With the humans gone, robots remained to clean the Earth. However, the viewer is left to speculate as to what might have happened to leave WALL•E as the sole enduring robot.

Shortly after the audience joins WALL•E on one of his typical (and poignantly funny) weeks, an unknown spacecraft drops off a surprising, somewhat mysterious, visitor.

EVE, as she eventually introduces herself, is a significantly advanced and fairly violent robot intent on accomplishing her directive. WALL•E sees past her penchant for destruction, and for him, it is love at first sight.

EVE eventually warms to WALL•E’s quirky antics and display of human emotion. However, the sudden appearance of EVE’s sought-after item cuts their visit short, and the spaceship returns to take EVE back.

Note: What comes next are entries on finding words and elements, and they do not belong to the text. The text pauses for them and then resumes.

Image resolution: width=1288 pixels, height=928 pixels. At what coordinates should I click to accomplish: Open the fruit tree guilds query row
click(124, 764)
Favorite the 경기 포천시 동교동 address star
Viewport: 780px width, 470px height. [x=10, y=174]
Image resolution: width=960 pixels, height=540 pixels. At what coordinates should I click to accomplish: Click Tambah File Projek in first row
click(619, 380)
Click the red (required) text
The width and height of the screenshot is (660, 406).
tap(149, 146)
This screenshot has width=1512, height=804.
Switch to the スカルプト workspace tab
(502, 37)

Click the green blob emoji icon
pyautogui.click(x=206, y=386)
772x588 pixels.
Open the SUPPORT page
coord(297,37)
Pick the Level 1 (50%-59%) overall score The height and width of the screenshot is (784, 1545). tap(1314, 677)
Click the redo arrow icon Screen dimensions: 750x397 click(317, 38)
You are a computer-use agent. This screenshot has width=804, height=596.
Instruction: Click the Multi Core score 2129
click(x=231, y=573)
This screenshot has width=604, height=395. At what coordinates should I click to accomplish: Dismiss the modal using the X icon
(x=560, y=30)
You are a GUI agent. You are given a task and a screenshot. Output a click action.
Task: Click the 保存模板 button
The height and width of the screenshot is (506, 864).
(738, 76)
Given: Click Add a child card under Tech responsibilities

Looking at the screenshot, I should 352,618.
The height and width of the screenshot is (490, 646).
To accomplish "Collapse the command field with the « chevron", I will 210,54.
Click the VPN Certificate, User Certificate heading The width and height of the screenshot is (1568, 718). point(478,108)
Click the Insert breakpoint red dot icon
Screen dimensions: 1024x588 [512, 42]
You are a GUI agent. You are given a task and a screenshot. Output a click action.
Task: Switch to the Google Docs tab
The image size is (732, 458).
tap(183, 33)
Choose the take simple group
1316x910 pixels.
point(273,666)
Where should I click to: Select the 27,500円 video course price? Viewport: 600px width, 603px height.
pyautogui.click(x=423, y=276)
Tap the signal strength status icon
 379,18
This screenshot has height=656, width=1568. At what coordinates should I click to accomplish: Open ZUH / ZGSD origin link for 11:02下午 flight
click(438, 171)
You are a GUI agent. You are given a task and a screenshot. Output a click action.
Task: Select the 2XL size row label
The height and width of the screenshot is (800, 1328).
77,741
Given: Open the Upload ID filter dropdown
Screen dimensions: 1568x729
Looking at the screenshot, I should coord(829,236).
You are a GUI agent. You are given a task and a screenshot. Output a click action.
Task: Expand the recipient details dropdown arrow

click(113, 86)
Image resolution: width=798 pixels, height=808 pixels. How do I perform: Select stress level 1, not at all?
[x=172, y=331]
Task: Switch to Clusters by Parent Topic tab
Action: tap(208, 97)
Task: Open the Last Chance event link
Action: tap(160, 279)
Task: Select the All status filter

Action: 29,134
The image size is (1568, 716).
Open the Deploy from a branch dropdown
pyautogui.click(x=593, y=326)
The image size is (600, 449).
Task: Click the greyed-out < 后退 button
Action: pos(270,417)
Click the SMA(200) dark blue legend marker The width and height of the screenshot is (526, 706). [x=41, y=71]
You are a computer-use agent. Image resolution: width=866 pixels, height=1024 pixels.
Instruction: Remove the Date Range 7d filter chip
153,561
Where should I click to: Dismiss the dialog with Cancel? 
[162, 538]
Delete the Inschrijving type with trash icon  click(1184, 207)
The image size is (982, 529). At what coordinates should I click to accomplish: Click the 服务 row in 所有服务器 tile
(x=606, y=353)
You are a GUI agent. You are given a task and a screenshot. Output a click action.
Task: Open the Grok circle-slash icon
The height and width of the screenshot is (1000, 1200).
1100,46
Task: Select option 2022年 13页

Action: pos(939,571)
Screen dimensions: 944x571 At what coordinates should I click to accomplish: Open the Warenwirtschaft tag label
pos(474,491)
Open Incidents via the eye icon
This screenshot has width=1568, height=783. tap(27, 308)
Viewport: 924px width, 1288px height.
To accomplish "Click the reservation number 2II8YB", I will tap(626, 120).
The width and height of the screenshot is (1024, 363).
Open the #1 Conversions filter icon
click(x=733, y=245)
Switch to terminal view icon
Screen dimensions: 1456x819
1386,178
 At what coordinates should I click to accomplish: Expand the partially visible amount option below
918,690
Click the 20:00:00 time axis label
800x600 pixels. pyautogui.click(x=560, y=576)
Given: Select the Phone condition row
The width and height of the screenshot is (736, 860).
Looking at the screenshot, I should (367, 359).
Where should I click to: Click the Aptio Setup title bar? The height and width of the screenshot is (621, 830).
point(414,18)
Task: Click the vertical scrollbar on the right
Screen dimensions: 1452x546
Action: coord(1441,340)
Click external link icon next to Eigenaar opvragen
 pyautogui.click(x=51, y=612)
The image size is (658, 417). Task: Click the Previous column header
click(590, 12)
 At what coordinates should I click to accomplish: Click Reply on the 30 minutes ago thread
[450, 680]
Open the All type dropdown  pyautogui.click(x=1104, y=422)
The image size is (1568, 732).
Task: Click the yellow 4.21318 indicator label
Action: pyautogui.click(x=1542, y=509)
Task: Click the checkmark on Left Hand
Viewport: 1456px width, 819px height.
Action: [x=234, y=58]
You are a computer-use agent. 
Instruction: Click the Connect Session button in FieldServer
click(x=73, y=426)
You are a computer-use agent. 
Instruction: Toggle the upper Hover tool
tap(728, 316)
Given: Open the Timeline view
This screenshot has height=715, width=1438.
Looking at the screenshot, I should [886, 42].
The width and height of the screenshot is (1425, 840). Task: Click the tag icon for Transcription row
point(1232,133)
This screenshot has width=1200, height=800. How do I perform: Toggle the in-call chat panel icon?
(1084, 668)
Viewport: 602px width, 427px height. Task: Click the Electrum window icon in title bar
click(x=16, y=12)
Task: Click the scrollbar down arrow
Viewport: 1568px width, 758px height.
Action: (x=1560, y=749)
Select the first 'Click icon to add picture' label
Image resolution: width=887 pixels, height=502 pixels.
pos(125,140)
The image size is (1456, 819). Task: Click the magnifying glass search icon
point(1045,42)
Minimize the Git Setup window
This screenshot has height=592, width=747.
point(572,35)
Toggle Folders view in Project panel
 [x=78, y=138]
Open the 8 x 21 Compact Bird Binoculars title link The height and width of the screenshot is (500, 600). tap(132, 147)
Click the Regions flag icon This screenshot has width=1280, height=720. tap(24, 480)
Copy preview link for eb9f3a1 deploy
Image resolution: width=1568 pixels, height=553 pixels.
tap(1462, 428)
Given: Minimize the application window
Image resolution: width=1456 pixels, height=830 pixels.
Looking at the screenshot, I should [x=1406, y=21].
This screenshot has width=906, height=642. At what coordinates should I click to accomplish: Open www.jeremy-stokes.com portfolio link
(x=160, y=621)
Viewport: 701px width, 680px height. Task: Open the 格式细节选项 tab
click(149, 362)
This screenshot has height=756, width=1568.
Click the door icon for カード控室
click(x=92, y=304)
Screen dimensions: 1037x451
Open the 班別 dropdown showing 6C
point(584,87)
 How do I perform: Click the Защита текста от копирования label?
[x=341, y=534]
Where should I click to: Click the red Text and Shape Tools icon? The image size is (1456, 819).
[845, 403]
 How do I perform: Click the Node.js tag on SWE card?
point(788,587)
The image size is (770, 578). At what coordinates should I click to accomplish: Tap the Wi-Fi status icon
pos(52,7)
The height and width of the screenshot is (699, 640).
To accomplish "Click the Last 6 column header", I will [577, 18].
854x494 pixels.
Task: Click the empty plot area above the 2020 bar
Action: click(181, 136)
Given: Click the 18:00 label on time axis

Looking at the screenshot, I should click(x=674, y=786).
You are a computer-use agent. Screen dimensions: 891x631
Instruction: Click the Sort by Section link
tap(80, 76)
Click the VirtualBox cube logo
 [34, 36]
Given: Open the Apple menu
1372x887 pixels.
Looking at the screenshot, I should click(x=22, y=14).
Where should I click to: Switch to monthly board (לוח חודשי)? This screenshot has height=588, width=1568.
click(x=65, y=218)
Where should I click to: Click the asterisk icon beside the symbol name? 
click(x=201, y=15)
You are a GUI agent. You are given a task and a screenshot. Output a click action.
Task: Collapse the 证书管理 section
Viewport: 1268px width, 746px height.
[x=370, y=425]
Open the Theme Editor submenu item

Afraid she will never return, a smitten WALL•E chases after her, as he starts perhaps his greatest journey and the viewer finally hears the first instance of a human voice in the film.

Despite its underlying premise, the film is far from a preachy nod to environmentalism, and the more engaging love story takes front stage. It is amazing how much chemistry can exist between two animated, non-speaking (for the most part) robots, but the sounds “spoken” between WALL•E and EVE convey more emotion than three-fourths of the movie-couples shown on screen this summer.

Much of this is thanks to the combined effort of the animators, sound designer Ben Burtt (WALL•E) and voice-actress Elissa Knight (EVE). Burtt, responsible for creating the blips and bloops of R2-D2 in Star Wars, along with many other famous sounds, superbly crafted WALL•E’s dialogue from mechanical noises, and the result is thoroughly entertaining and uniquely catchy.

The expressive and sleek animation from Pixar complements the so-called robot voices, making it easy for the audience to empathize with the main characters.

Furthermore, the impressive score from the dependable Thomas Newman (The Shawshank Redemption and American Beauty) correspondingly enhances each and every scene on the screen.

The main detractor from WALL•E is the short running time (97 minutes) of the film. The last half of the movie felt slightly rushed, most likely caused by the thrilling nature of the final act.

However, longer screen time for WALL•E’s comically cute cockroach earth-friend and more interaction between WALL•E and other robots would have been gladly welcomed.

Film length aside, WALL•E is the first incredibly enjoyable film this summer that successfully appeals to both children and adults. Covering all of its bases with drama, action and comedy, the movie has a little bit of everything and even conveys an important moral for contemporary society.

With so many blockbusters being released this summer, make sure to find some time for WALL•E, and don’t forget to show up early for the hilarious short, Presto.